A presidente do Supremo Tribunal Federal (STF), ministra Cármen Lúcia defendeu, na última segunda-feira (22), a preservação da memória histórica, respeitando a dignidade das pessoas, sem que isso colida com os direitos de um povo. A palestra sobre o direito ao esquecimento aconteceu durante a abertura do Fórum Esquecimento x Memória, realizado em Brasília pela Associação Nacional de Editores de Revistas (Aner) e pelo Instituto Palavra Aberta.  

“Acredito que encontraremos o equilíbrio para deixar que as liberdades garantam a dignidade, mas que a liberdade de um não se sobreponha à dos outros de tal maneira que não tenhamos capacidade de saber qual o nosso passado”, disse a ministra, no evento que contou com o apoio da Associação Nacional de Jornais (ANJ) e da Associação Brasileira de Emissoras de Rádio e Televisão (Abert).

Ao destacar que não poderia se aprofundar no tema porque iria julgá-lo, ela disse que o assunto é “candente” e afirmou a importância de identificar que, o que é a memória de alguém, precisa ser guardada e não pode ser rediscutida.

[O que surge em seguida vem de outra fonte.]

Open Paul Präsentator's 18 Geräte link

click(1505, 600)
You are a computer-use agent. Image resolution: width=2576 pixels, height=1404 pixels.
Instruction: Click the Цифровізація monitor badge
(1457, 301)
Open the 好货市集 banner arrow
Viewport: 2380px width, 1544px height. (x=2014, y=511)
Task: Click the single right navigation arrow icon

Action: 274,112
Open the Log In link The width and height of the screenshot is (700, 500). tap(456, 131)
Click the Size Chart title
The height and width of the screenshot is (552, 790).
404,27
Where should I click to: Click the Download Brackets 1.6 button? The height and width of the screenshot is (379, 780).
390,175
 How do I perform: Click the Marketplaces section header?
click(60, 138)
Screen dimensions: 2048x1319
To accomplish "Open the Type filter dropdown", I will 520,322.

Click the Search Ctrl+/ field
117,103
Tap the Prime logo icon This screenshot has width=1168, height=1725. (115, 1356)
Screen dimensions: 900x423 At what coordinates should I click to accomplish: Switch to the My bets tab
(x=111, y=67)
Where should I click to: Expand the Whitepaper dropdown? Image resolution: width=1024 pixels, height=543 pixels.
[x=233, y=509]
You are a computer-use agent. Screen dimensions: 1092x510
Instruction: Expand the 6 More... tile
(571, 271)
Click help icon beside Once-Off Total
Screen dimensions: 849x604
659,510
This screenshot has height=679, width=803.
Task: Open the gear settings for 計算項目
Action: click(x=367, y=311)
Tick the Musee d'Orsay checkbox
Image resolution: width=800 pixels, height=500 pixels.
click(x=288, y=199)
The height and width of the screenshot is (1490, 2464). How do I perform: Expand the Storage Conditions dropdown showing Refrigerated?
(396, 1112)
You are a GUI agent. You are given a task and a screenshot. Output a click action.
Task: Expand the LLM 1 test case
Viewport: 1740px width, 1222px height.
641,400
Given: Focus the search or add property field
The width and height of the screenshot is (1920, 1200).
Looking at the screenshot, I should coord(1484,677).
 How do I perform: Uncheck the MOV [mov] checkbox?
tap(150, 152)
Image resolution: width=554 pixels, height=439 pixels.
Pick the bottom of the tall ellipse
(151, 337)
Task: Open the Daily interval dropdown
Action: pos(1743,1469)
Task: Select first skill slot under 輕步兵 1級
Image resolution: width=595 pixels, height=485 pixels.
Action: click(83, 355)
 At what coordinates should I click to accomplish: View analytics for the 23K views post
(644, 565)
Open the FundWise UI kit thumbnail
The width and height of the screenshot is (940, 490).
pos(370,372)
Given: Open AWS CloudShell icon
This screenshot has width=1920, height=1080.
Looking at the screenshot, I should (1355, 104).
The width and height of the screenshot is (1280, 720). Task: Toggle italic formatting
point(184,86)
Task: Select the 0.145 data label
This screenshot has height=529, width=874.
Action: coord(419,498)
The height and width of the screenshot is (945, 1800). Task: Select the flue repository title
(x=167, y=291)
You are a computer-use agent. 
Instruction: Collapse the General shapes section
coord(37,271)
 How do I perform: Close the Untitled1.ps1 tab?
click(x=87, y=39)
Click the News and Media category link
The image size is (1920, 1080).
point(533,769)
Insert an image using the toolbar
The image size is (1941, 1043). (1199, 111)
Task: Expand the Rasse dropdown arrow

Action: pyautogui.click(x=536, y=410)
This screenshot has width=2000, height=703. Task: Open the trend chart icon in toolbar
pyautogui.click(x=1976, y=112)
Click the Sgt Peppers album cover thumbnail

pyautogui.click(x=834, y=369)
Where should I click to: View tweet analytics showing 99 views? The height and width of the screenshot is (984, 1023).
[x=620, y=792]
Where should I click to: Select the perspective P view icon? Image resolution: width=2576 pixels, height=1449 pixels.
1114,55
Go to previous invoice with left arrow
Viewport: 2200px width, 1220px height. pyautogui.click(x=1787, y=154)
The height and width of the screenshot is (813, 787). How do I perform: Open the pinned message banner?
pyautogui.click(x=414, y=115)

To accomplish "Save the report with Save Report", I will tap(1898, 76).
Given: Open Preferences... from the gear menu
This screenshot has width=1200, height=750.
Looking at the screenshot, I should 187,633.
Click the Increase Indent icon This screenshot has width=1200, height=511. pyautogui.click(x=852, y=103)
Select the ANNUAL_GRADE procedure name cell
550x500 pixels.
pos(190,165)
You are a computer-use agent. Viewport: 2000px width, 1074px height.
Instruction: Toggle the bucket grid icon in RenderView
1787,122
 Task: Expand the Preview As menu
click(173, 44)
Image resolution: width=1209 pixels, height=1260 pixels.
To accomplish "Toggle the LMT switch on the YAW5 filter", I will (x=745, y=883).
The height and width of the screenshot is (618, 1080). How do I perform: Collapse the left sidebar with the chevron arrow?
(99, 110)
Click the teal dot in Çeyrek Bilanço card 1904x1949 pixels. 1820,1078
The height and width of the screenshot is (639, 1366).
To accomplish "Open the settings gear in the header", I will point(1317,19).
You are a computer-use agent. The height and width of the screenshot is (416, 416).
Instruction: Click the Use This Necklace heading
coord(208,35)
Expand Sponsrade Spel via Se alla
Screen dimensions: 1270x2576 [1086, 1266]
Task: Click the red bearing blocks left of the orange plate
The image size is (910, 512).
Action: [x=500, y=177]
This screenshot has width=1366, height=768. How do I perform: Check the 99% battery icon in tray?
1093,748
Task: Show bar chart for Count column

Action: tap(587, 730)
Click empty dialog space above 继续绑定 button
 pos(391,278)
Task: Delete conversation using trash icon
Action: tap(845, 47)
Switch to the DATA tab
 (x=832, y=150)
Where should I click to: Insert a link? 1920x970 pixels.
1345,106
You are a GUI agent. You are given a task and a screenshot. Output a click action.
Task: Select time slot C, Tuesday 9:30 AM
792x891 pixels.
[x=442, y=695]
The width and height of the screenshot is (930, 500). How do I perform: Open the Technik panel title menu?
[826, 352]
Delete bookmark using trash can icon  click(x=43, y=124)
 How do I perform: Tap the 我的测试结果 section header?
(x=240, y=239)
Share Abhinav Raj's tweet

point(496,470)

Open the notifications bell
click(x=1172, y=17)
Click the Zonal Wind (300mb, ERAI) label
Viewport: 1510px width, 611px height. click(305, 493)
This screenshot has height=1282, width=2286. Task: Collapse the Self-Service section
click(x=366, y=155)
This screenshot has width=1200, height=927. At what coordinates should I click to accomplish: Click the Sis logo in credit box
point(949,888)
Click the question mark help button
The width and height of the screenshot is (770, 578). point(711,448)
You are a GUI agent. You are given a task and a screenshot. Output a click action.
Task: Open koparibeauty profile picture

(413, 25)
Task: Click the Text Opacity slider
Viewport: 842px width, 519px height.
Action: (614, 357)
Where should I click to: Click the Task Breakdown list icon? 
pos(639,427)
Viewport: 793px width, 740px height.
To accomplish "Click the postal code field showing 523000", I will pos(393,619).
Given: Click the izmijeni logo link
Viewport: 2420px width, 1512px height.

“Temos a possibilidade de discutir hoje o que é a memória de alguém que precisa ser resguardada e o que não pode ser guardado, porque constitui não memória individual, mas memória coletiva. No fundo, o que discutiremos nada mais é do que saber qual é o ponto central da dignidade de uma pessoa e da dignidade de um povo”, disse. 

A discussão ganhou destaque depois que chegou ao STF um recurso movido pelos irmãos de Aida Curi, assassinada em 1958 no Rio de Janeiro (e tema de programa da TV Globo), contrários à veiculação do caso. O julgamento terá repercussão geral, ou seja, o entendimento deverá ser seguido pelos tribunais do país.

A subprocuradora da República Deborah Duprat, que substituiu o procurador-geral da República, Rodrigo Janot, defendeu que o direito ao esquecimento tal como se discute é inconstitucional. E explicou por que a Procuradoria-Geral da República (PGR) é contra o direito ao esquecimento na ação.

“É preciso estar o tempo todo lembrando para que não haja a repetição e a reprodução dos horrores cometidos no passado. Acho que nossa ordem constitucional impede que haja o direito ao esquecimento”, disse. 

Anderson Schreiber, procurador do Estado do Rio de Janeiro e defensor do direito ao esquecimento, disse que o tema é compreendido de forma equivocada pelos críticos. Segundo ele, o assunto teve origem na Alemanha e na Itália, com a reivindicação de ex-presidiários que se opunham ao fato de serem lembrados para sempre, na mídia, na condição de presos. Citou ainda o caso de uma transexual incomodada por ser citada várias vezes nos jornais como alguém que “nasceu homem”.

“É o direito de um indivíduo de se proteger individualmente, contra uma recordação agressiva de um fato que esteja atrapalhando o seu desenvolvimento.”, afirmou. 

O procurador reconheceu que haverá algum impacto do reconhecimento ao direito ao esquecimento na liberdade de expressão. Argumentou, porém, que a questão pode ser disciplinada pelo Judiciário, com medidas reguladoras, tais como as que impeçam, por exemplo, o uso de imagem de forte impacto de familiares durante um funeral.

“Não é um pesadelo que cause uma limitação grosseira e severa para a liberdade de imprensa. O direito ao esquecimento certamente pode impactar a liberdade de expressão, mas pode ser regulado pelo Judiciário”, disse. 

Gustavo Binenbojm, professor de Direito Administrativo da Universidade Estadual do Rio de Janeiro (UERJ), disse que o direito ao esquecimento lesa o direito à informação, causando uma espécie de amnésia coletiva.

“No fundo, o que se defende é uma espécie de direito de prescrição ou decadência no direito à informação. Como se esse desejo de se apagar o passado pudesse funcionar com uma amnésia coletiva para que a sociedade deixe de ter acesso a determinadas informações, que, a despeito de licitamente apuradas e verdadeiras, não mais o sejam divulgadas pela mera vontade de um interessado”, argumentou. 

Segundo ele, a lei, hoje, já prevê mecanismos para que o cidadão se resguarde de injúrias, calúnias ou outros conteúdos eventualmente distorcidos. Ele destacou também que no mundo digital, em que tudo fica gravado, é preciso pensar em outras saídas que não interfiram na liberdade de expressão, citando como exemplo links de atualização de informações no caso de pessoas acusadas de algo e depois absolvidas.

O presidente da Aner, Fábio Gallo, disse que é preciso haver uma discussão “criteriosa” sobre o assunto, pois a liberdade de expressão de imprensa e o acesso a dados históricos “são garantias da sociedade”.